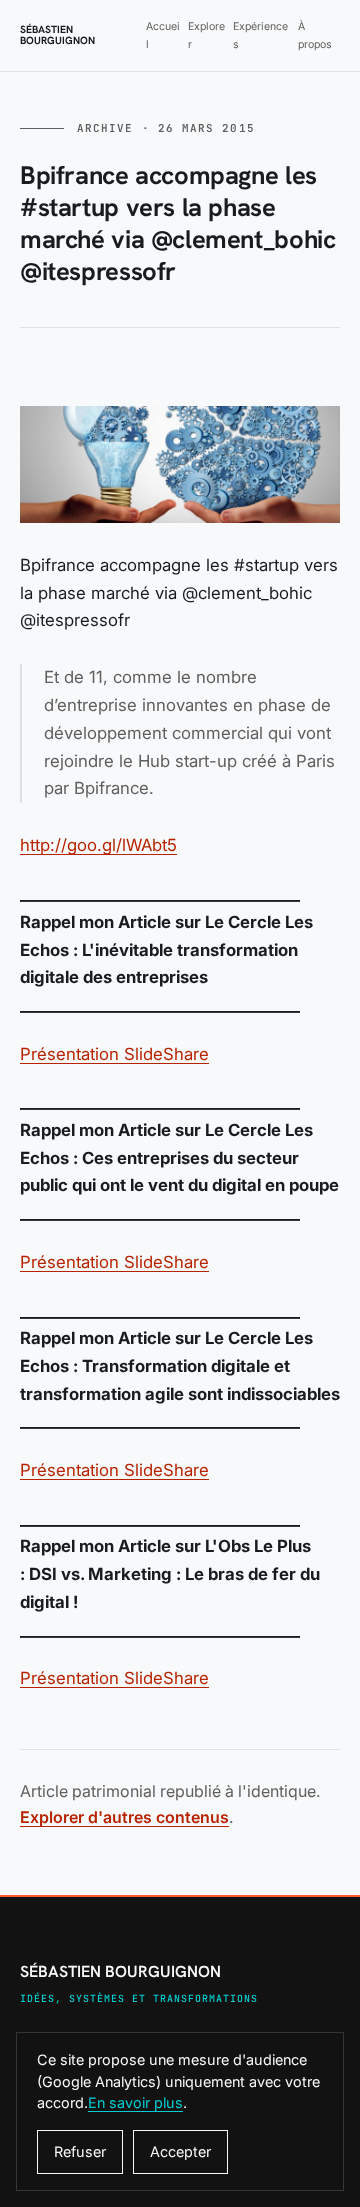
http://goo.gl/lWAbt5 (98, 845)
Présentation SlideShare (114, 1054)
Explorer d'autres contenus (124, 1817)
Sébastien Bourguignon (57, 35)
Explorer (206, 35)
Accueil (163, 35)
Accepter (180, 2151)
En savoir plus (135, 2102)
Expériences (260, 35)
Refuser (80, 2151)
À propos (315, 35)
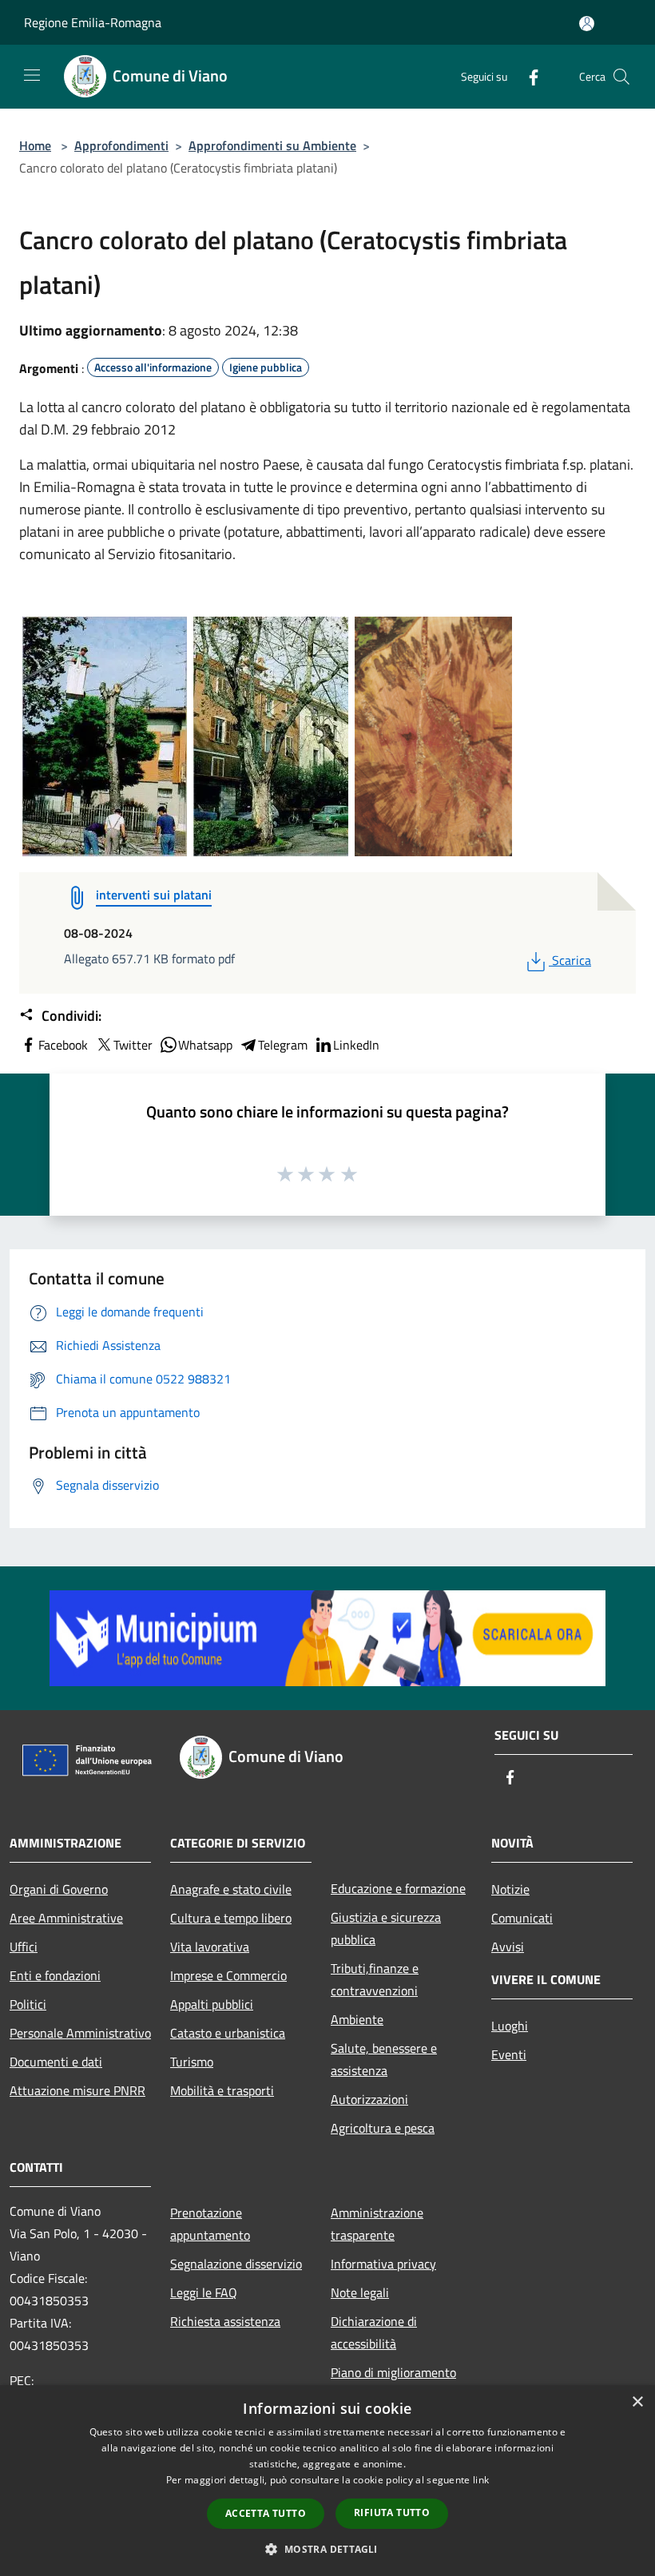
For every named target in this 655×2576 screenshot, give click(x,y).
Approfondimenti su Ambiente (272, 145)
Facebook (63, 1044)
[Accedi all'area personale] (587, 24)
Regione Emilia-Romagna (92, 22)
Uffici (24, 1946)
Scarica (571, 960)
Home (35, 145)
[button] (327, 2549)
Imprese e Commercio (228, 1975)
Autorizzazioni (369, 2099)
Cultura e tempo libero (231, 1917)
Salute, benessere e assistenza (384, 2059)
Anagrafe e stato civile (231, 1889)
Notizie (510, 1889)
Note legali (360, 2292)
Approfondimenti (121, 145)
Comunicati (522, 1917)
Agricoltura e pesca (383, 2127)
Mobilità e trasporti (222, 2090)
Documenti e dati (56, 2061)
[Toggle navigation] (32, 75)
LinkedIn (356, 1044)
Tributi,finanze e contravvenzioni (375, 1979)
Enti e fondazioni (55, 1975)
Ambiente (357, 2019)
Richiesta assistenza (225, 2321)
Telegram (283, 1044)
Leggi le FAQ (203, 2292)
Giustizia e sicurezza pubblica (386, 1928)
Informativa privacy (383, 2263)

○ ○ ○ ○ ○ ○ ○

» What is required: Taking the entries above, print exactly the lines starting at the line with "Note legali (360, 2292)" and ending at the line with "Richiesta assistenza (225, 2321)", both included.

» Completed exercise:
Note legali (360, 2292)
Approfondimenti (121, 145)
Comunicati (522, 1917)
Agricoltura e pesca (383, 2127)
Mobilità e trasporti (222, 2090)
Documenti e dati (56, 2061)
[Toggle navigation] (32, 75)
LinkedIn (356, 1044)
Tributi,finanze e contravvenzioni (375, 1979)
Enti e fondazioni (55, 1975)
Ambiente (357, 2019)
Richiesta assistenza (225, 2321)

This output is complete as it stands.